Pada saat yang sama, kelas buruh di Eropa
dan negara-negara kapitalis mengadakan perjuangan yang menggoncangkan. Itu
hanya dapat dipadamkan melalui perkhianatan birokrasi Sovyet yang dipimpin oleh
Stalin dan partai-partai Stalinis di seluruh dunia. Pengkhianatan
pekerja-pekerja Perancis, Itali dan Yunani yang terutama, dan pendirian
rejim-rejim yang dikendalikan secara birokratis di Eropa Timur memperbolehkan
imperialisme untuk memantapkan diri.
Di tahun 1930an, munculnya sebuah kasta
berhak istimewa dalam Uni-Sovyet, yang mengambil kekuasaan politis dari kaum
proletar Sovyet, telah menghancurkan partai-partai Komunis. Dari partai-partai
Internasional revolusioner, mereka berubah menjadi organisasi-organisasi
kontra-revolusioner, yang menekan perjuangan-perjuangan mandiri kelas buruh.
Di negara-negara kolonial, partai-partai
Stalinis ini, termasuk PKI, secara sistematis mengebawahkan kepentingan rakyat
ke kelas burjuis-nasional yang dipimpin oleh tokoh-tokoh seperti Gandhi di
India dan Sukarno di Indonesia yang berusaha mencari penyelesaian dengan
kekuatan-kekuatan kolonial untuk mempertahankan kekuasaan kapitalis.
Perjanjian-perjanjian setelah Perang Dunia
Kedua tidak menghasilkan pembebasan nasional yang sejati dari imperialisme,
tetapi membebankan kepada rakyat agen-agen baru kekuasaan imperialis.
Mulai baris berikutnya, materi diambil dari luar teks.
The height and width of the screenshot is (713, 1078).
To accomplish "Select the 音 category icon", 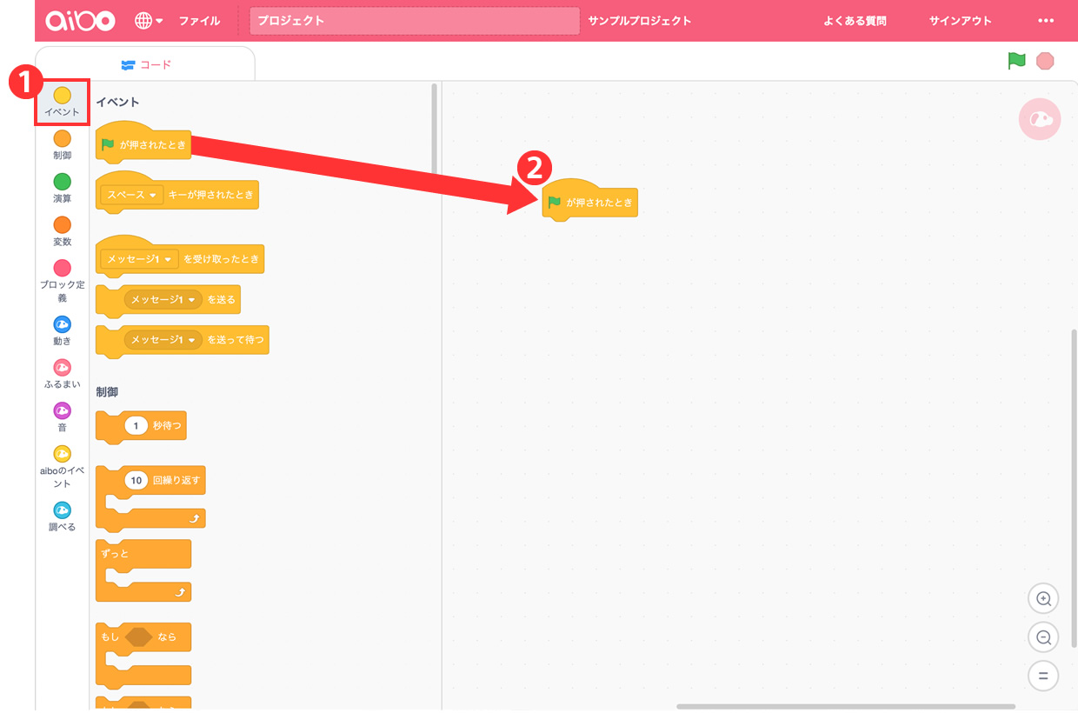I will pyautogui.click(x=63, y=410).
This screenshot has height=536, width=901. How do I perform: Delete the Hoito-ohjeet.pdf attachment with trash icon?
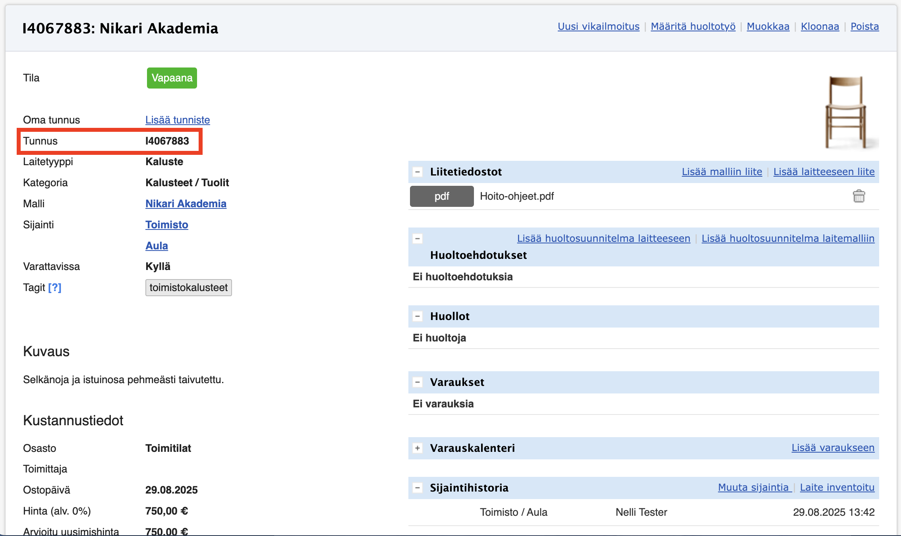tap(858, 196)
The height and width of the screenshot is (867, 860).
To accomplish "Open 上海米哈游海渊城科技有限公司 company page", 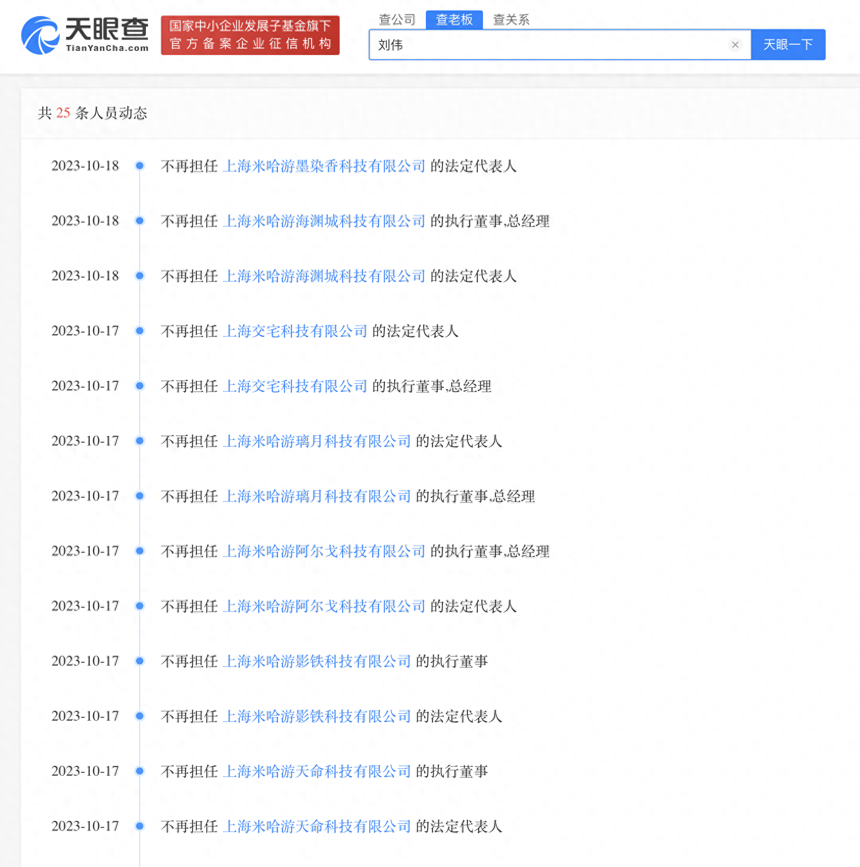I will [325, 221].
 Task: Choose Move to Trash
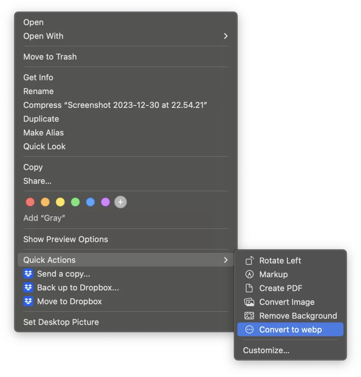click(50, 57)
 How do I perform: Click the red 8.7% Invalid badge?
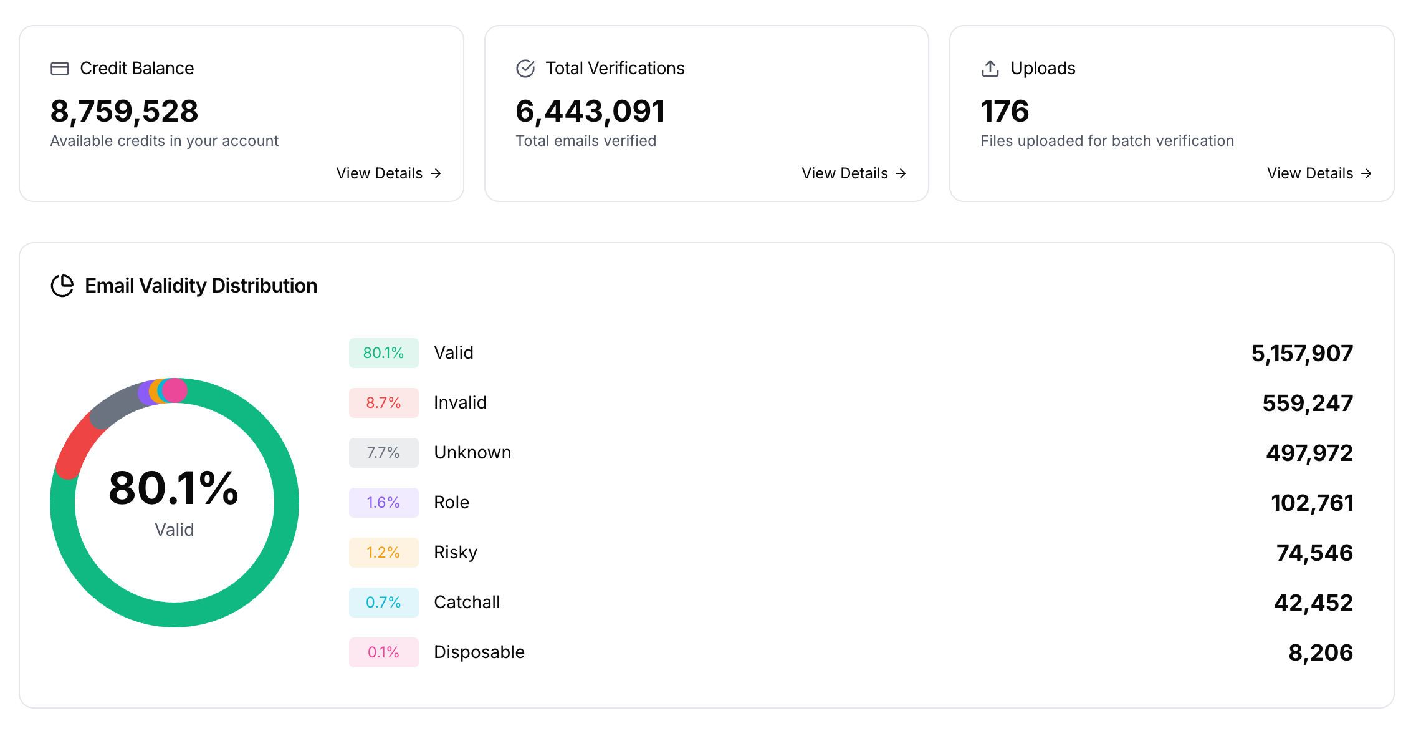coord(383,403)
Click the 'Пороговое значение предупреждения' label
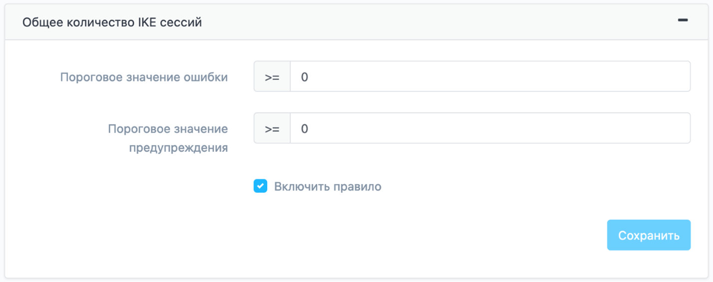This screenshot has height=282, width=713. point(168,138)
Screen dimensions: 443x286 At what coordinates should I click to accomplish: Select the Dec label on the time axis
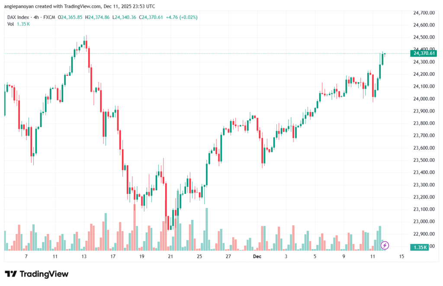pos(257,257)
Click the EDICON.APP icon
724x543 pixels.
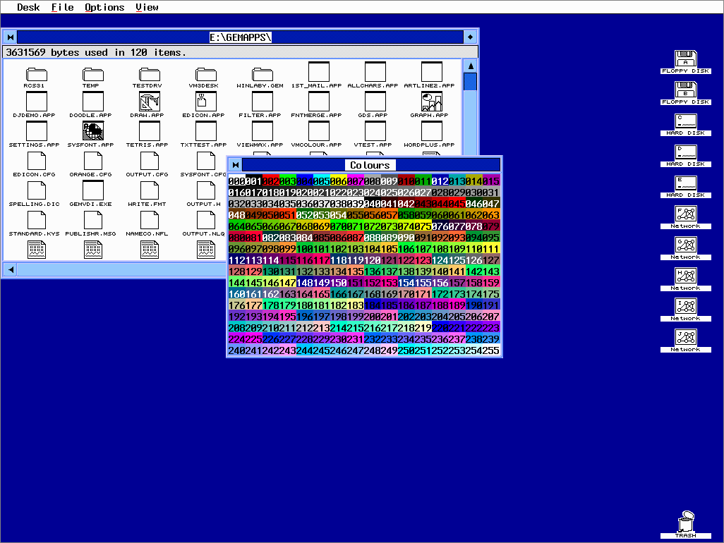205,102
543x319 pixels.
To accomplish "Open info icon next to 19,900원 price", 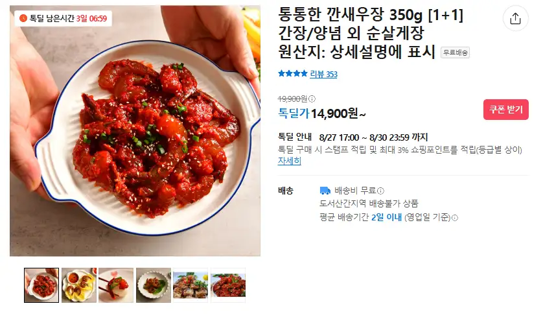I will click(312, 99).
Ini
adalah kasusnya di Indonesia di mana kelas burjuis nasional, dipimpin Sukarno,
mengadakan perjanjian-perjanjian reaksioner dengan Belanda.
Sukarno, putra seorang guru sekolah Jawa
yang berasal dari keluarga aristokratis, adalah lulusan arsitek, bagian dari
lapisan tipis sosial kaum petit-burjuis yang berpendidikan. Dia adalah
ketua Partai Nasional Indonesia saat itu dibentuk di tahun 1927 dan mengalami
penjara dan pengasingan di tangan Belanda karena dia mengajarkan kemerdekaan
nasional.
Dalam Perang Dunia Kedua, Sukarno dan kelas
burjuis nasional bekerja sama dengan pasukan pendudukan Jepang dengan harapan
mendapatkan semacam kemerdekaan nasional. Dalam hari-hari terakhir perang itu
Sukarno, dengan dukungan separuh-hati Jepang, mendeklarasikan Republik
Indonesia yang merdeka pada tanggal 17 Agustus 1945.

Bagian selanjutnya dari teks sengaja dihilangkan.